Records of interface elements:
Begin

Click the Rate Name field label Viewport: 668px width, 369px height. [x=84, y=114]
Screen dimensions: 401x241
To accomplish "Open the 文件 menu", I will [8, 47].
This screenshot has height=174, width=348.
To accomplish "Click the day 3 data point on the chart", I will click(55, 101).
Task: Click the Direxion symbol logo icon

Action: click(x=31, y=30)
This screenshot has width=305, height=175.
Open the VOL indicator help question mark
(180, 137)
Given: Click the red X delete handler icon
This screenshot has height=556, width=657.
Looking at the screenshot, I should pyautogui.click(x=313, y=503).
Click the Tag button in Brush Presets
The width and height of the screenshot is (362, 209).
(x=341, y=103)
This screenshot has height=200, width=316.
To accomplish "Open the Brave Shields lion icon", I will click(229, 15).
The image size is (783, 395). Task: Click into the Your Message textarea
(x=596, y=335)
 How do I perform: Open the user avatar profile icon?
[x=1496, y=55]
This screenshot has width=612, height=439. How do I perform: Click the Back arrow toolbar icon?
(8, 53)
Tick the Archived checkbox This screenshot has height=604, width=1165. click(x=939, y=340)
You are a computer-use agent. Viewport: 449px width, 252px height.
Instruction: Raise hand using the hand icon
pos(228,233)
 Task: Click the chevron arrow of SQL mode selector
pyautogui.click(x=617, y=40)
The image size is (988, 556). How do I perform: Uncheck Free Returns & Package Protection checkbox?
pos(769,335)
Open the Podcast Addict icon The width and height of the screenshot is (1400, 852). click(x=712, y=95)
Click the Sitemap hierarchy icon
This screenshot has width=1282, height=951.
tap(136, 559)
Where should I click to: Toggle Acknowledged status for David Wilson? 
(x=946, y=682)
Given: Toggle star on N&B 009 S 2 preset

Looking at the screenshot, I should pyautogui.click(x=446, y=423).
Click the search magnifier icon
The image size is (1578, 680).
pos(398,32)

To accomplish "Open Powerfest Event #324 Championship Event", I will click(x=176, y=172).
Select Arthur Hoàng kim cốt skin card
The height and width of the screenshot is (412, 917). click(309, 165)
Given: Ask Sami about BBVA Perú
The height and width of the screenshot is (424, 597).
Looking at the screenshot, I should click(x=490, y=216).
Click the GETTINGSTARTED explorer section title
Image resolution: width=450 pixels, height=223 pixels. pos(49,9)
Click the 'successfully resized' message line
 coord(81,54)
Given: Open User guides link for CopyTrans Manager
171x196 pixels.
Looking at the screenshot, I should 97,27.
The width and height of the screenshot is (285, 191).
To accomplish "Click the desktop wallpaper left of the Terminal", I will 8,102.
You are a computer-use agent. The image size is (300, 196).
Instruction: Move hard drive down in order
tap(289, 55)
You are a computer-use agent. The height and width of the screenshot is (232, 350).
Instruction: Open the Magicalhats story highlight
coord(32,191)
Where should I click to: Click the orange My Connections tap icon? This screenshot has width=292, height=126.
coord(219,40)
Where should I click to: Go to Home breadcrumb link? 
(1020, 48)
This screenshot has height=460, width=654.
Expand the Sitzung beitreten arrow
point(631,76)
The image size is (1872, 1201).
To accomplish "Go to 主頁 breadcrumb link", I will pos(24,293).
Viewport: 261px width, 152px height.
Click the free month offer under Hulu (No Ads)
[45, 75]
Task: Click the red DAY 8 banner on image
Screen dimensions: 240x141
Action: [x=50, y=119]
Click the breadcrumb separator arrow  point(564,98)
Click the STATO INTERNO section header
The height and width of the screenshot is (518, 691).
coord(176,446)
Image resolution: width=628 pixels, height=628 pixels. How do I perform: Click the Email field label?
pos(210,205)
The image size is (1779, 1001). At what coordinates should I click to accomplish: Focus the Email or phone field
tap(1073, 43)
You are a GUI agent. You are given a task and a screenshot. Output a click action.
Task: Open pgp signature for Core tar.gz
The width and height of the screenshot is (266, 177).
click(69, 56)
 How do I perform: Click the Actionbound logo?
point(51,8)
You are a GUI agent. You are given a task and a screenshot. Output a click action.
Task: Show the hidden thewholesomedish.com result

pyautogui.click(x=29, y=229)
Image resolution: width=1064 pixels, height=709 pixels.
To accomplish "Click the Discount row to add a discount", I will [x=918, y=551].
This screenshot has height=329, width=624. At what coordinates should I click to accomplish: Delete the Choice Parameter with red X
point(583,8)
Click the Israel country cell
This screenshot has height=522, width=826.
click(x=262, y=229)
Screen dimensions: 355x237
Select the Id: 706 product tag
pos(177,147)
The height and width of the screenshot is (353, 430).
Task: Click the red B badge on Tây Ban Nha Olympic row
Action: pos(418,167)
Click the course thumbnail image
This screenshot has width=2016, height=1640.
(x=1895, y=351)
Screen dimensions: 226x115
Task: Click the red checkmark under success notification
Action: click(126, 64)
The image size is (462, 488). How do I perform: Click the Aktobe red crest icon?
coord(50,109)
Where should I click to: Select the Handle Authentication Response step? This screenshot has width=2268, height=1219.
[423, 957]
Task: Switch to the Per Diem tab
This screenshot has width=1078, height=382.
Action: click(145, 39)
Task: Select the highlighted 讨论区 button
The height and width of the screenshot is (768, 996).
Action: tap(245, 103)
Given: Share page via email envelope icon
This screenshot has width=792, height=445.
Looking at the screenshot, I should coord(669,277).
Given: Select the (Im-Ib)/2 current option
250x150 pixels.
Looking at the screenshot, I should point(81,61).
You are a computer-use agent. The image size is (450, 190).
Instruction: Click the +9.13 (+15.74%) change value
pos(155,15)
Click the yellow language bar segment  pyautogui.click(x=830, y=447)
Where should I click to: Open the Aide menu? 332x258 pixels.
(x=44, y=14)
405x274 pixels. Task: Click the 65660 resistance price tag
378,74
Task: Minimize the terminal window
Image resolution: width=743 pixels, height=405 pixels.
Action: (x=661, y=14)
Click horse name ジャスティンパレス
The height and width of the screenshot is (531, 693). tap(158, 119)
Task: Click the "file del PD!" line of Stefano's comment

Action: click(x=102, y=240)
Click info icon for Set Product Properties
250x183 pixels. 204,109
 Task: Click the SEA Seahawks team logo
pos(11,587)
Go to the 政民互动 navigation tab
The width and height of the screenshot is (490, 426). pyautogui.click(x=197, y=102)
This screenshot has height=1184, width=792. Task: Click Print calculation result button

End

Set exercise: Please convert every line of the records above into a numbered list, leaving out the blank lines.

Reply to the task:
1. Click the Rate Name field label Viewport: 668px width, 369px height. [x=84, y=114]
2. Screen dimensions: 401x241
3. To accomplish "Open the 文件 menu", I will [8, 47].
4. This screenshot has height=174, width=348.
5. To accomplish "Click the day 3 data point on the chart", I will click(55, 101).
6. Task: Click the Direxion symbol logo icon
7. Action: click(x=31, y=30)
8. This screenshot has width=305, height=175.
9. Open the VOL indicator help question mark
10. (180, 137)
11. Given: Click the red X delete handler icon
12. This screenshot has height=556, width=657.
13. Looking at the screenshot, I should pyautogui.click(x=313, y=503).
14. Click the Tag button in Brush Presets
15. The width and height of the screenshot is (362, 209).
16. (x=341, y=103)
17. This screenshot has height=200, width=316.
18. To accomplish "Open the Brave Shields lion icon", I will click(229, 15).
19. The image size is (783, 395). Task: Click into the Your Message textarea
20. (x=596, y=335)
21.  How do I perform: Open the user avatar profile icon?
22. [x=1496, y=55]
23. This screenshot has width=612, height=439. How do I perform: Click the Back arrow toolbar icon?
24. (8, 53)
25. Tick the Archived checkbox This screenshot has height=604, width=1165. click(x=939, y=340)
26. You are a computer-use agent. Viewport: 449px width, 252px height.
27. Instruction: Raise hand using the hand icon
28. pos(228,233)
29.  Task: Click the chevron arrow of SQL mode selector
30. pyautogui.click(x=617, y=40)
31. The image size is (988, 556). How do I perform: Uncheck Free Returns & Package Protection checkbox?
32. pos(769,335)
33. Open the Podcast Addict icon The width and height of the screenshot is (1400, 852). click(x=712, y=95)
34. Click the Sitemap hierarchy icon
35. This screenshot has width=1282, height=951.
36. tap(136, 559)
37. Where should I click to: Toggle Acknowledged status for David Wilson? 
38. (x=946, y=682)
39. Given: Toggle star on N&B 009 S 2 preset
40. Looking at the screenshot, I should pyautogui.click(x=446, y=423).
41. Click the search magnifier icon
42. The image size is (1578, 680).
43. pos(398,32)
44. To accomplish "Open Powerfest Event #324 Championship Event", I will click(x=176, y=172).
45. Select Arthur Hoàng kim cốt skin card
46. The height and width of the screenshot is (412, 917). click(309, 165)
47. Given: Ask Sami about BBVA Perú
48. The height and width of the screenshot is (424, 597).
49. Looking at the screenshot, I should click(x=490, y=216).
50. Click the GETTINGSTARTED explorer section title
51. Image resolution: width=450 pixels, height=223 pixels. pos(49,9)
52. Click the 'successfully resized' message line
53.  coord(81,54)
54. Given: Open User guides link for CopyTrans Manager
55. 171x196 pixels.
56. Looking at the screenshot, I should 97,27.
57. The width and height of the screenshot is (285, 191).
58. To accomplish "Click the desktop wallpaper left of the Terminal", I will 8,102.
59. You are a computer-use agent. The image size is (300, 196).
60. Instruction: Move hard drive down in order
61. tap(289, 55)
62. You are a computer-use agent. The height and width of the screenshot is (232, 350).
63. Instruction: Open the Magicalhats story highlight
64. coord(32,191)
65. Where should I click to: Click the orange My Connections tap icon? This screenshot has width=292, height=126.
66. coord(219,40)
67. Where should I click to: Go to Home breadcrumb link? 
68. (1020, 48)
69. This screenshot has height=460, width=654.
70. Expand the Sitzung beitreten arrow
71. point(631,76)
72. The image size is (1872, 1201).
73. To accomplish "Go to 主頁 breadcrumb link", I will pos(24,293).
74. Viewport: 261px width, 152px height.
75. Click the free month offer under Hulu (No Ads)
76. [45, 75]
77. Task: Click the red DAY 8 banner on image
78. Screen dimensions: 240x141
79. Action: [x=50, y=119]
80. Click the breadcrumb separator arrow  point(564,98)
81. Click the STATO INTERNO section header
82. The height and width of the screenshot is (518, 691).
83. coord(176,446)
84. Image resolution: width=628 pixels, height=628 pixels. How do I perform: Click the Email field label?
85. pos(210,205)
86. The image size is (1779, 1001). At what coordinates should I click to accomplish: Focus the Email or phone field
87. tap(1073, 43)
88. You are a GUI agent. You are given a task and a screenshot. Output a click action.
89. Task: Open pgp signature for Core tar.gz
90. The width and height of the screenshot is (266, 177).
91. click(69, 56)
92.  How do I perform: Click the Actionbound logo?
93. point(51,8)
94. You are a GUI agent. You are given a task and a screenshot. Output a click action.
95. Task: Show the hidden thewholesomedish.com result
96. pyautogui.click(x=29, y=229)
97. Image resolution: width=1064 pixels, height=709 pixels.
98. To accomplish "Click the Discount row to add a discount", I will [x=918, y=551].
99. This screenshot has height=329, width=624. At what coordinates should I click to accomplish: Delete the Choice Parameter with red X
100. point(583,8)
101. Click the Israel country cell
102. This screenshot has height=522, width=826.
103. click(x=262, y=229)
104. Screen dimensions: 355x237
105. Select the Id: 706 product tag
106. pos(177,147)
107. The height and width of the screenshot is (353, 430).
108. Task: Click the red B badge on Tây Ban Nha Olympic row
109. Action: pos(418,167)
110. Click the course thumbnail image
111. This screenshot has width=2016, height=1640.
112. (x=1895, y=351)
113. Screen dimensions: 226x115
114. Task: Click the red checkmark under success notification
115. Action: click(126, 64)
116. The image size is (462, 488). How do I perform: Click the Aktobe red crest icon?
117. coord(50,109)
118. Where should I click to: Select the Handle Authentication Response step? This screenshot has width=2268, height=1219.
119. [423, 957]
120. Task: Switch to the Per Diem tab
121. This screenshot has width=1078, height=382.
122. Action: click(145, 39)
123. Task: Select the highlighted 讨论区 button
124. The height and width of the screenshot is (768, 996).
125. Action: tap(245, 103)
126. Given: Share page via email envelope icon
127. This screenshot has width=792, height=445.
128. Looking at the screenshot, I should coord(669,277).
129. Given: Select the (Im-Ib)/2 current option
130. 250x150 pixels.
131. Looking at the screenshot, I should point(81,61).
132. You are a computer-use agent. The image size is (450, 190).
133. Instruction: Click the +9.13 (+15.74%) change value
134. pos(155,15)
135. Click the yellow language bar segment  pyautogui.click(x=830, y=447)
136. Where should I click to: Open the Aide menu? 332x258 pixels.
137. (x=44, y=14)
138. 405x274 pixels. Task: Click the 65660 resistance price tag
139. 378,74
140. Task: Minimize the terminal window
141. Image resolution: width=743 pixels, height=405 pixels.
142. Action: (x=661, y=14)
143. Click horse name ジャスティンパレス
144. The height and width of the screenshot is (531, 693). tap(158, 119)
145. Task: Click the "file del PD!" line of Stefano's comment
146. Action: click(x=102, y=240)
147. Click info icon for Set Product Properties
148. 250x183 pixels. 204,109
149.  Task: Click the SEA Seahawks team logo
150. pos(11,587)
151. Go to the 政民互动 navigation tab
152. The width and height of the screenshot is (490, 426). pyautogui.click(x=197, y=102)
153. This screenshot has height=1184, width=792. Task: Click Print calculation result button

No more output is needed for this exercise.